---------- EXTRACTED ENTRIES
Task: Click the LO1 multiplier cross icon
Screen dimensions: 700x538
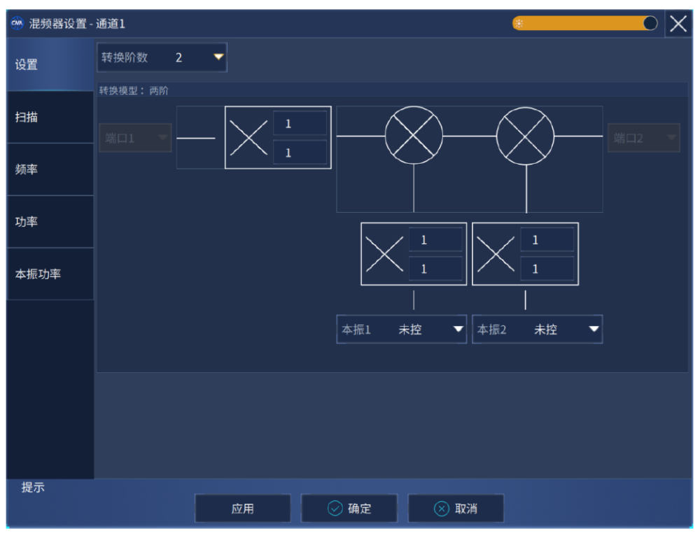Action: tap(384, 254)
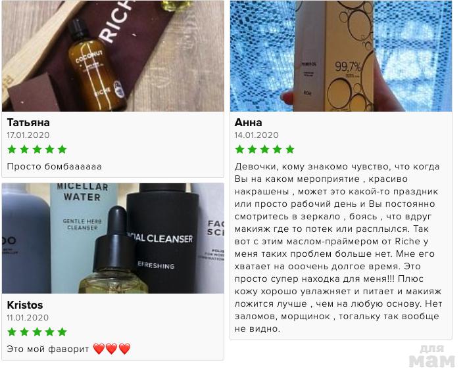Open Татьяна's coconut oil review photo
465x377 pixels.
pyautogui.click(x=113, y=56)
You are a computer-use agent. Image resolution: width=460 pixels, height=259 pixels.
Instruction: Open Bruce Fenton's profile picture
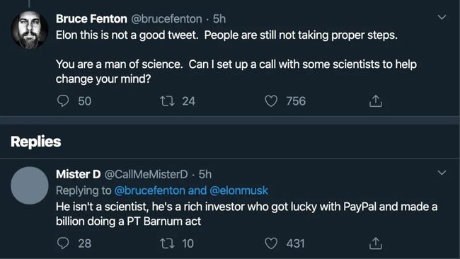(30, 30)
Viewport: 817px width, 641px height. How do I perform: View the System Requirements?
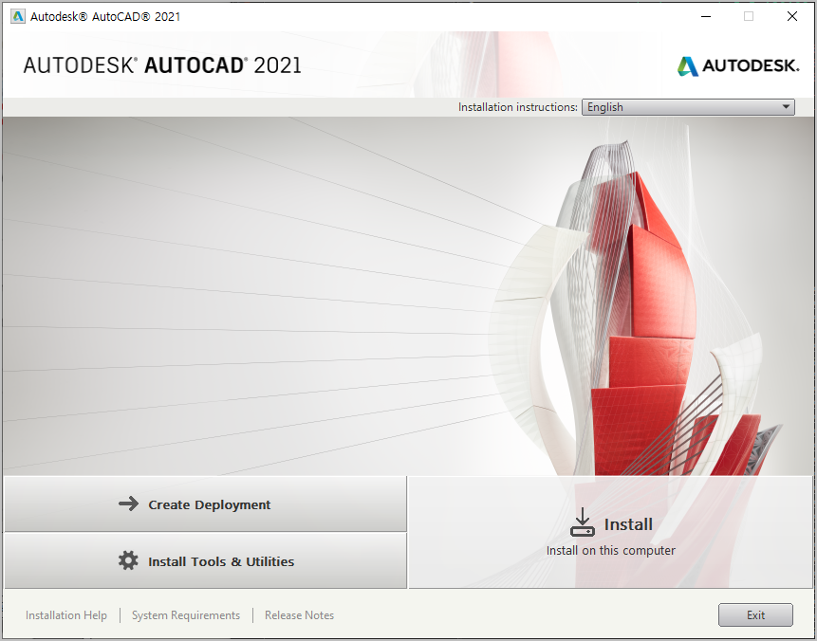click(x=185, y=614)
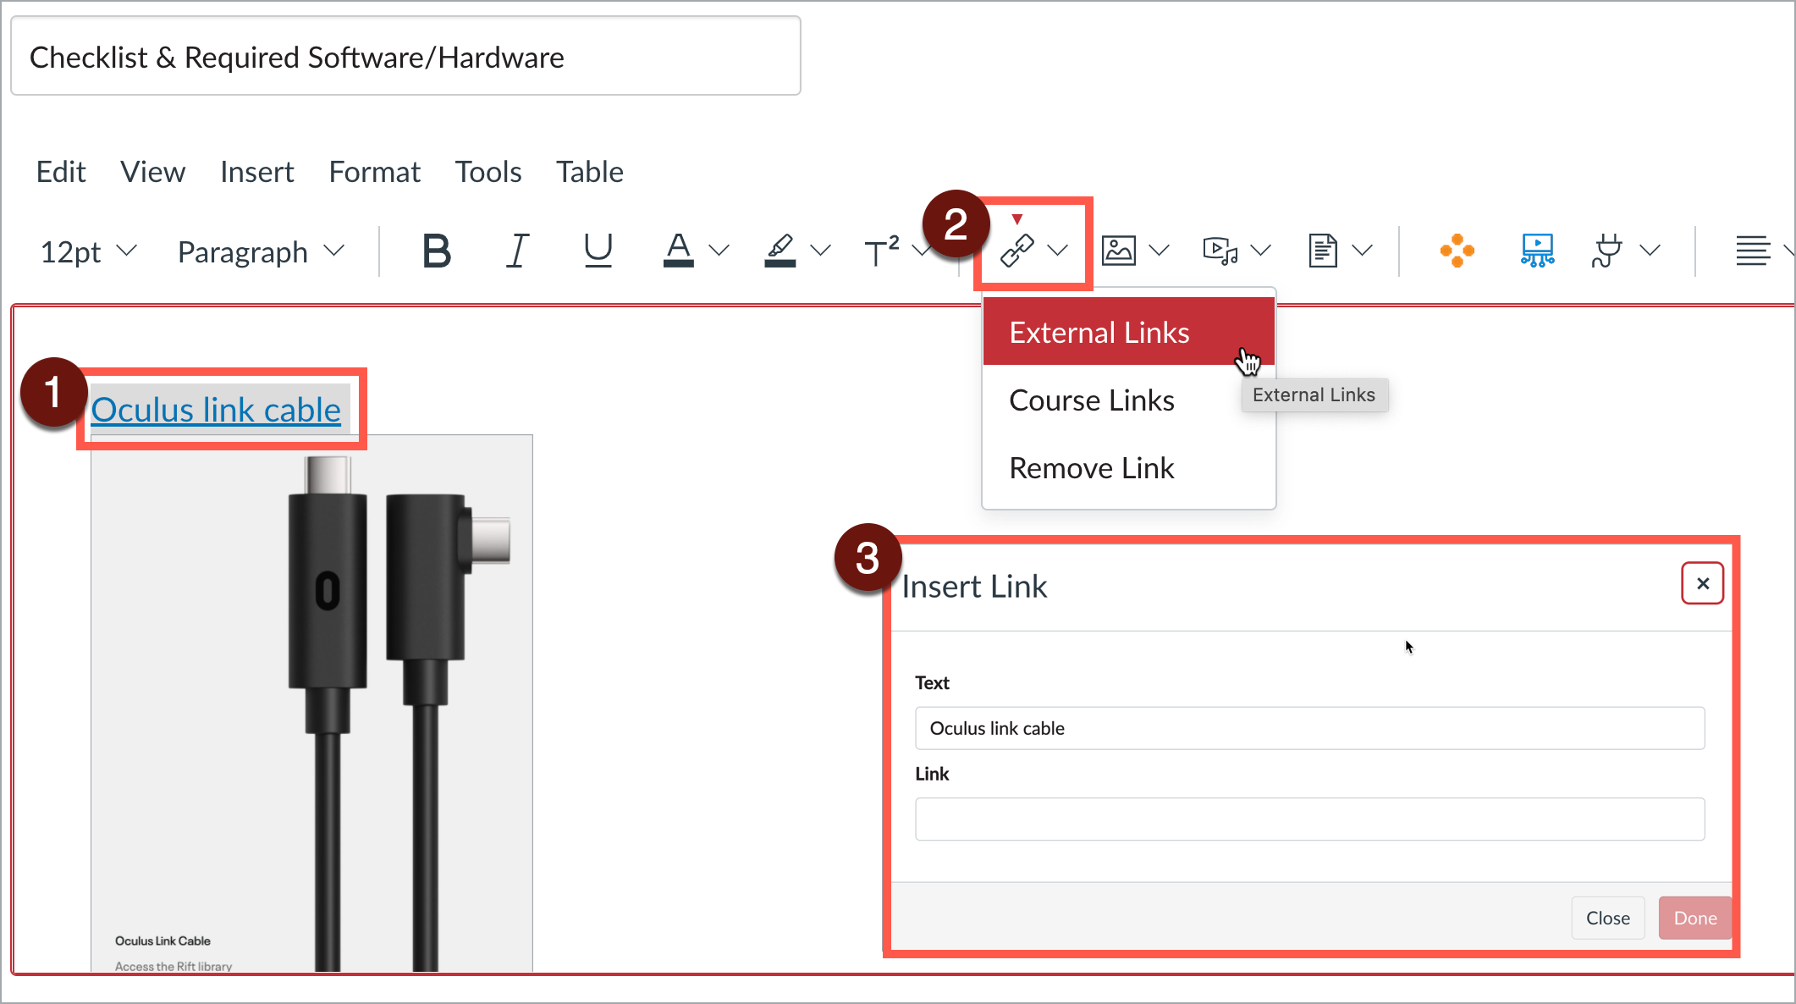Insert an image using the image icon
The image size is (1796, 1004).
(1118, 250)
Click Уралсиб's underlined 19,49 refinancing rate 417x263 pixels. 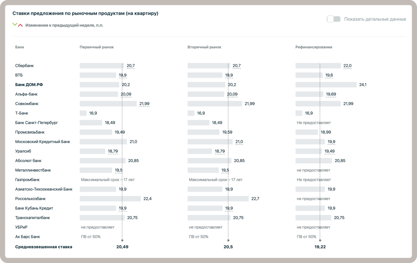[x=329, y=151]
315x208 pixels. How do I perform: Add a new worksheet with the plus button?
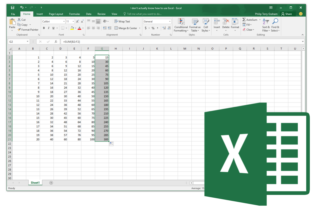51,182
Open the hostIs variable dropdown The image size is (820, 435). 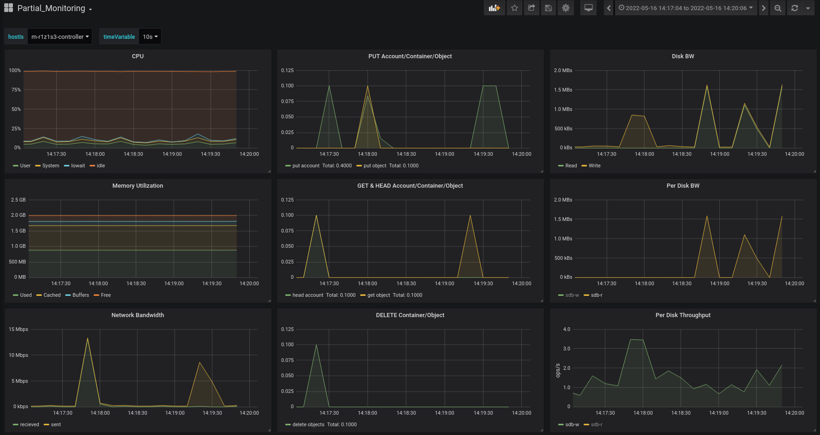click(x=60, y=37)
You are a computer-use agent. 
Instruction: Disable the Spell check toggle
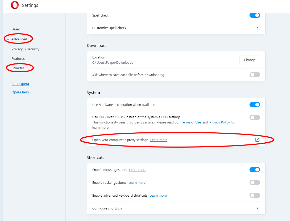(x=255, y=15)
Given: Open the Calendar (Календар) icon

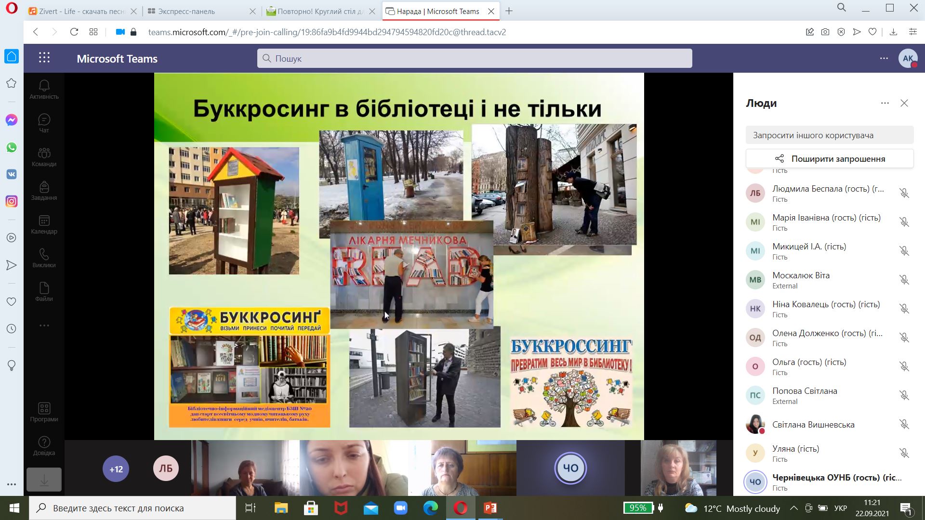Looking at the screenshot, I should pos(44,224).
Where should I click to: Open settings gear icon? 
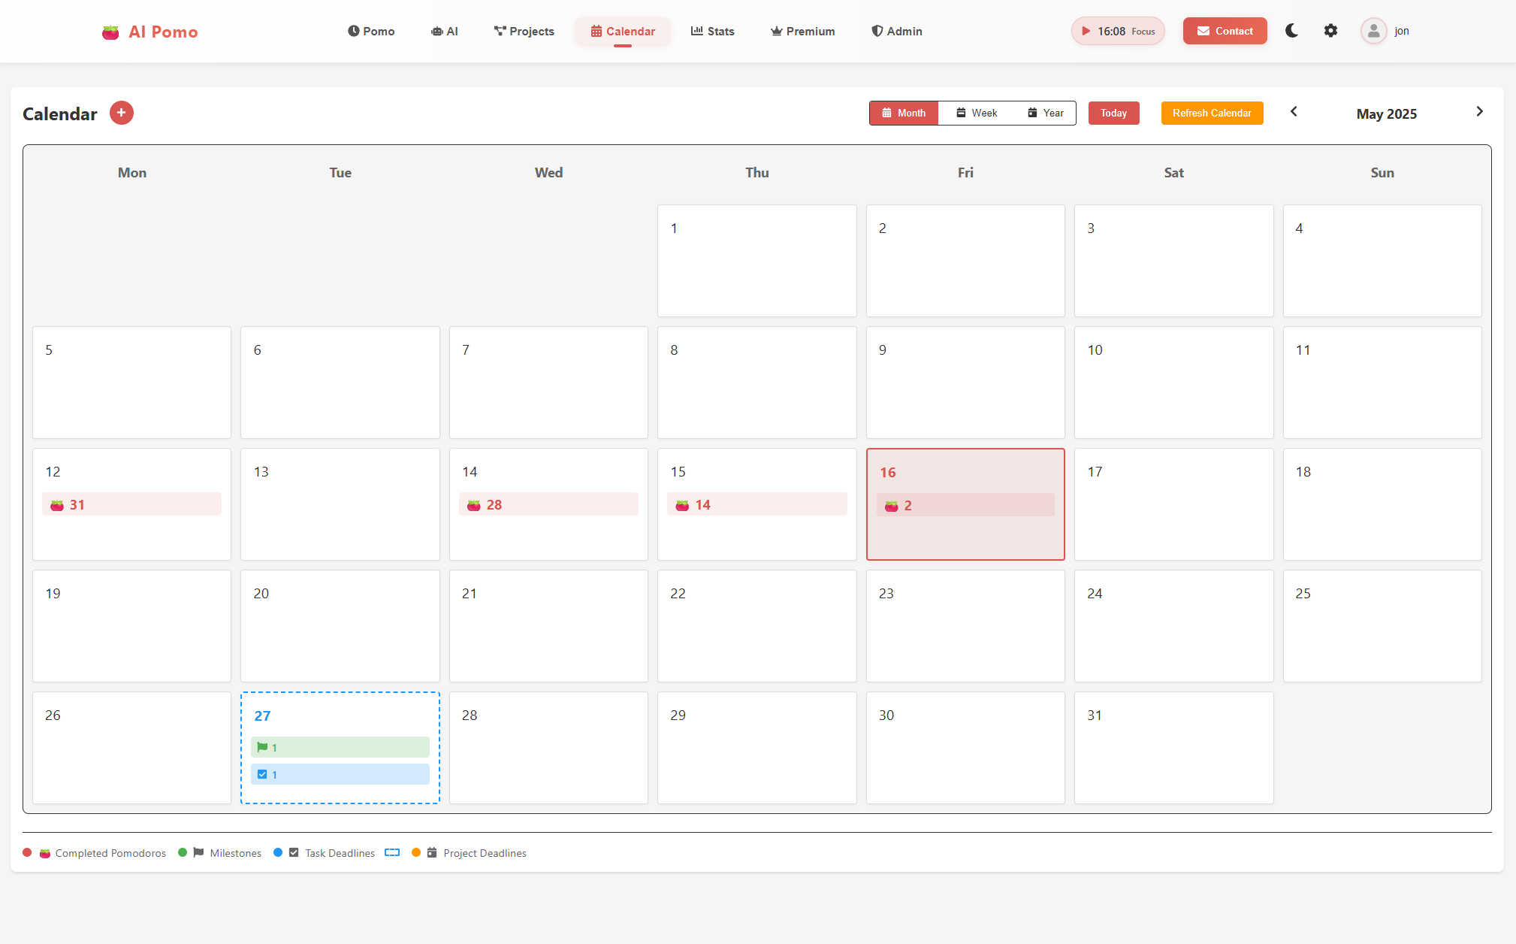(1330, 31)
--------------------
[GIVEN REQUEST] Copy out word for word the part of the items that starts with the line containing "Viewport: 817px width, 641px" and ends with the line containing "(1118, 250)", including both of those lines. Omit the pictures.

[SOLVED PROBLEM]
Viewport: 817px width, 641px height. How do I perform: View the System Requirements?
click(x=185, y=614)
Insert an image using the image icon
The image size is (1796, 1004).
(1118, 250)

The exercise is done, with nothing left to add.